■ SOURCE DATA
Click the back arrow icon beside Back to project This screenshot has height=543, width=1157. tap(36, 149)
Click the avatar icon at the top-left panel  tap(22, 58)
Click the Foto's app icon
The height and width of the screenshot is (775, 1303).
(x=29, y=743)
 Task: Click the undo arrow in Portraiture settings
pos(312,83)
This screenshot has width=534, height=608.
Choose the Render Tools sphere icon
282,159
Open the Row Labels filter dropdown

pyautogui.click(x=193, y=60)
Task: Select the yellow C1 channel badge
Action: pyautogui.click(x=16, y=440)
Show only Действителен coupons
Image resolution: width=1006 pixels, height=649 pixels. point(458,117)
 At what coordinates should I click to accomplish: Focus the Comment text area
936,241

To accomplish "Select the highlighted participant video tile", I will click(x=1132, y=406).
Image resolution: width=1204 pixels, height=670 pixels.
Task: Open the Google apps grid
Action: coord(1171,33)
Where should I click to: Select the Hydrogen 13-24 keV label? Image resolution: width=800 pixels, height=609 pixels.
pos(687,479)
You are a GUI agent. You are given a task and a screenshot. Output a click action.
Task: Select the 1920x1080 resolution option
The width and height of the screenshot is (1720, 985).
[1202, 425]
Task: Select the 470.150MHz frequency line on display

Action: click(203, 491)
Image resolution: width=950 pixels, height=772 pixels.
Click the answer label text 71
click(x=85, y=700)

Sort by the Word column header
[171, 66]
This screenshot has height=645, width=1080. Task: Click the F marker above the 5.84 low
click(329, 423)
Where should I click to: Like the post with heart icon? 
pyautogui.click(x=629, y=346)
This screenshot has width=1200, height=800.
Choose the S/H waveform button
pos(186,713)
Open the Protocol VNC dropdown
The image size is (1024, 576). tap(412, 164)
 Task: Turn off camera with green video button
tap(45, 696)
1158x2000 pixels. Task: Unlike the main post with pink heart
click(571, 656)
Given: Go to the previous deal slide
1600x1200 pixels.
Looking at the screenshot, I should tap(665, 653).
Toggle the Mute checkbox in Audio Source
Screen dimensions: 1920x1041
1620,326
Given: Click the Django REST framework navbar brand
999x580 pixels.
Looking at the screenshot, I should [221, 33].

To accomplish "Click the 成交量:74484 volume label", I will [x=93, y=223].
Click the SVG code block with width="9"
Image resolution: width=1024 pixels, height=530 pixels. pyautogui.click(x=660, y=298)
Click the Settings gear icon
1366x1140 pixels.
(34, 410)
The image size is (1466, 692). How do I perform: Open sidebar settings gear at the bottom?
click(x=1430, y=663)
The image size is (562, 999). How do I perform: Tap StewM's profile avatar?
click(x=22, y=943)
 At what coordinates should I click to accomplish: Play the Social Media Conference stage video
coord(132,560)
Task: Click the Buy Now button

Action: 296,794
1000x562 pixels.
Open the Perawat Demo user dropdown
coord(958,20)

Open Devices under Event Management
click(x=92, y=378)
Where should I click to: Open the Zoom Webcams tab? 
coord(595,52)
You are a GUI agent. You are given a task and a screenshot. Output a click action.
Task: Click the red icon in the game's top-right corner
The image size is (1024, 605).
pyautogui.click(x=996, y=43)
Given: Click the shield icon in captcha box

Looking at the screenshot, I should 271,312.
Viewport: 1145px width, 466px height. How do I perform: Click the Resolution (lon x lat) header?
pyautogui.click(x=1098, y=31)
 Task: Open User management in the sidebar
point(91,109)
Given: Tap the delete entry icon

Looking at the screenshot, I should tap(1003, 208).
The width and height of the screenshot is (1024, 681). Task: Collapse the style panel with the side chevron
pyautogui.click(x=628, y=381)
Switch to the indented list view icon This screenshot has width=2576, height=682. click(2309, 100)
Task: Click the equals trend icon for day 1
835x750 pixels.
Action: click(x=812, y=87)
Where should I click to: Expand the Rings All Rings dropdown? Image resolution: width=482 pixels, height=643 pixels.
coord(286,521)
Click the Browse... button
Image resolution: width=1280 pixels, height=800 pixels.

■ TASK BRIEF
Nothing should be returned except the lines from the one holding "1000x562 pixels." through the final line of the listing, exactly as they appear.

■ ANSWER TO THIS PROBLEM
1000x562 pixels.
Open the Perawat Demo user dropdown
coord(958,20)

Open Devices under Event Management
click(x=92, y=378)
Where should I click to: Open the Zoom Webcams tab? 
coord(595,52)
You are a GUI agent. You are given a task and a screenshot. Output a click action.
Task: Click the red icon in the game's top-right corner
The image size is (1024, 605).
pyautogui.click(x=996, y=43)
Given: Click the shield icon in captcha box

Looking at the screenshot, I should 271,312.
Viewport: 1145px width, 466px height. How do I perform: Click the Resolution (lon x lat) header?
pyautogui.click(x=1098, y=31)
 Task: Open User management in the sidebar
point(91,109)
Given: Tap the delete entry icon

Looking at the screenshot, I should tap(1003, 208).
The width and height of the screenshot is (1024, 681). Task: Collapse the style panel with the side chevron
pyautogui.click(x=628, y=381)
Switch to the indented list view icon This screenshot has width=2576, height=682. click(2309, 100)
Task: Click the equals trend icon for day 1
835x750 pixels.
Action: click(x=812, y=87)
Where should I click to: Expand the Rings All Rings dropdown? Image resolution: width=482 pixels, height=643 pixels.
coord(286,521)
Click the Browse... button
Image resolution: width=1280 pixels, height=800 pixels.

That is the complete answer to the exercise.